*Work instruction*
Find every line in the records below that holds the word "will" and copy it.

Dataset entries
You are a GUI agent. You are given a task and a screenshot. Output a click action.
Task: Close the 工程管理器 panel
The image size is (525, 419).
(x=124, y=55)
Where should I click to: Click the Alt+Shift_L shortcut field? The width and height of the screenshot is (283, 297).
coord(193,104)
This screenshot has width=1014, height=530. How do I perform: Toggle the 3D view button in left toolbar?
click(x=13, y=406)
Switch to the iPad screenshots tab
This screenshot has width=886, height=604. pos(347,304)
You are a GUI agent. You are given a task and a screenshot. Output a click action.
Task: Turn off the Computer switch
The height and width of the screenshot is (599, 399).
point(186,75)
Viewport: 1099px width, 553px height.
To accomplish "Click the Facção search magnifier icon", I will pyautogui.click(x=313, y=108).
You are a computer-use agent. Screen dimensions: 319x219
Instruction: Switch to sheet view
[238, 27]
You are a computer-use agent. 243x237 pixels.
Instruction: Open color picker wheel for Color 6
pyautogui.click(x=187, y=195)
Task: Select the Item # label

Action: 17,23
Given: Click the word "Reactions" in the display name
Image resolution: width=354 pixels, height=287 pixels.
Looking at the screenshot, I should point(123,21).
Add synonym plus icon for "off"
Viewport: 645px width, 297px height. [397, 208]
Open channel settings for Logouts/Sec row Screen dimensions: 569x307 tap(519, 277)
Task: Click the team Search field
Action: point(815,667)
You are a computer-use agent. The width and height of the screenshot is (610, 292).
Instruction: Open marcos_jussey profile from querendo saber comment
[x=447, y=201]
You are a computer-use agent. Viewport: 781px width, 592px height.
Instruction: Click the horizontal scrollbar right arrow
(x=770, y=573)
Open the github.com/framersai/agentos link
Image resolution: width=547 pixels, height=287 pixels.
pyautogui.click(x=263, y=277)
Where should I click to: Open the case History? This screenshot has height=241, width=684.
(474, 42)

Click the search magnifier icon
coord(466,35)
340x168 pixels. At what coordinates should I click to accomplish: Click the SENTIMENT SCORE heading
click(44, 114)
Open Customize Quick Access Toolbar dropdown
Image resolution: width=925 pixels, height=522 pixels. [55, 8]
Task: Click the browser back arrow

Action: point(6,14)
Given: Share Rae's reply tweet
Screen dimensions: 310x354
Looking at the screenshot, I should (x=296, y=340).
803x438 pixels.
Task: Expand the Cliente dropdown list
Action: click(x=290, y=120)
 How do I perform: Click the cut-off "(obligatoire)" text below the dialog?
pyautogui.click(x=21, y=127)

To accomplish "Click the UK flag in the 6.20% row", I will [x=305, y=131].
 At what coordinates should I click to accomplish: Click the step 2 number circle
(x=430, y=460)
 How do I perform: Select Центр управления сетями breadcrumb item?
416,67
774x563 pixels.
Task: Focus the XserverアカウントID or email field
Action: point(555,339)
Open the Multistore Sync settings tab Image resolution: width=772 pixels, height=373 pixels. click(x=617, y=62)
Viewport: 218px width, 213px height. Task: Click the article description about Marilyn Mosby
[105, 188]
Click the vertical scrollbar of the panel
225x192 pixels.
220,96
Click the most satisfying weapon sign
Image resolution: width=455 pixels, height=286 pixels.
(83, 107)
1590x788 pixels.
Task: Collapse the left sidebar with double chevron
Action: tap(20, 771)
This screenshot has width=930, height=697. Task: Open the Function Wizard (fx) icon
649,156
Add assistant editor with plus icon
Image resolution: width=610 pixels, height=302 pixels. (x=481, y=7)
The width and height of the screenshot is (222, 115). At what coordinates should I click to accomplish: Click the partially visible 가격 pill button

*Answer to this problem*
To accomplish "Click the Facção search magnifier icon", I will pyautogui.click(x=313, y=108).
To accomplish "Click the UK flag in the 6.20% row", I will [x=305, y=131].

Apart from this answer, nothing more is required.